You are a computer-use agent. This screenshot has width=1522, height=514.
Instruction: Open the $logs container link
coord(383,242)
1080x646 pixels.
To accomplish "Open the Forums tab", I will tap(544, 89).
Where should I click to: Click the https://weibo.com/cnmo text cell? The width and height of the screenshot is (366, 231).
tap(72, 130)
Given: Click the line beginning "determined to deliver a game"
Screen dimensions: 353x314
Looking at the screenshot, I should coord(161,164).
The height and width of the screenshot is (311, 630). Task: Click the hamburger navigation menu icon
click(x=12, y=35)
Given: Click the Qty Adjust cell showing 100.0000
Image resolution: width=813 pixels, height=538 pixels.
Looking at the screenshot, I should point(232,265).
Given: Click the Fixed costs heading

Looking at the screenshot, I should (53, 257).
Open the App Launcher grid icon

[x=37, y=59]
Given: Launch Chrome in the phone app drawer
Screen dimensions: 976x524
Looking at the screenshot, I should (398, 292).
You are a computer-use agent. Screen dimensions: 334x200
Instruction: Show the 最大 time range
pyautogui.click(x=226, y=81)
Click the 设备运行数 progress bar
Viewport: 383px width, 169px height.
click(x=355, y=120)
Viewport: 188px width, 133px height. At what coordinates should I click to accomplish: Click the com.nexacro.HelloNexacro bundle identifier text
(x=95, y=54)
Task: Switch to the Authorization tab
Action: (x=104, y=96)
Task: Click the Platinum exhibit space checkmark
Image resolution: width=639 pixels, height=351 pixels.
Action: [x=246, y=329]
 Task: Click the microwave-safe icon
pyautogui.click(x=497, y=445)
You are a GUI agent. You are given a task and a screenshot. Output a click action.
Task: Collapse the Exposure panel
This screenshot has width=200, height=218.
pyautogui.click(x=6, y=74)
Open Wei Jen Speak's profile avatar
──────────
Task details
Please reproduce the line containing "Instruction: Open the $logs container link" and each line after it to the end of the listing, exactly, with nothing added or left out.

Output below
Instruction: Open the $logs container link
coord(383,242)
1080x646 pixels.
To accomplish "Open the Forums tab", I will tap(544, 89).
Where should I click to: Click the https://weibo.com/cnmo text cell? The width and height of the screenshot is (366, 231).
tap(72, 130)
Given: Click the line beginning "determined to deliver a game"
Screen dimensions: 353x314
Looking at the screenshot, I should coord(161,164).
The height and width of the screenshot is (311, 630). Task: Click the hamburger navigation menu icon
click(x=12, y=35)
Given: Click the Qty Adjust cell showing 100.0000
Image resolution: width=813 pixels, height=538 pixels.
Looking at the screenshot, I should point(232,265).
Given: Click the Fixed costs heading

Looking at the screenshot, I should (53, 257).
Open the App Launcher grid icon

[x=37, y=59]
Given: Launch Chrome in the phone app drawer
Screen dimensions: 976x524
Looking at the screenshot, I should (398, 292).
You are a computer-use agent. Screen dimensions: 334x200
Instruction: Show the 最大 time range
pyautogui.click(x=226, y=81)
Click the 设备运行数 progress bar
Viewport: 383px width, 169px height.
click(x=355, y=120)
Viewport: 188px width, 133px height. At what coordinates should I click to accomplish: Click the com.nexacro.HelloNexacro bundle identifier text
(x=95, y=54)
Task: Switch to the Authorization tab
Action: (x=104, y=96)
Task: Click the Platinum exhibit space checkmark
Image resolution: width=639 pixels, height=351 pixels.
Action: [x=246, y=329]
 Task: Click the microwave-safe icon
pyautogui.click(x=497, y=445)
You are a GUI agent. You are given a task and a screenshot. Output a click action.
Task: Collapse the Exposure panel
This screenshot has width=200, height=218.
pyautogui.click(x=6, y=74)
Open Wei Jen Speak's profile avatar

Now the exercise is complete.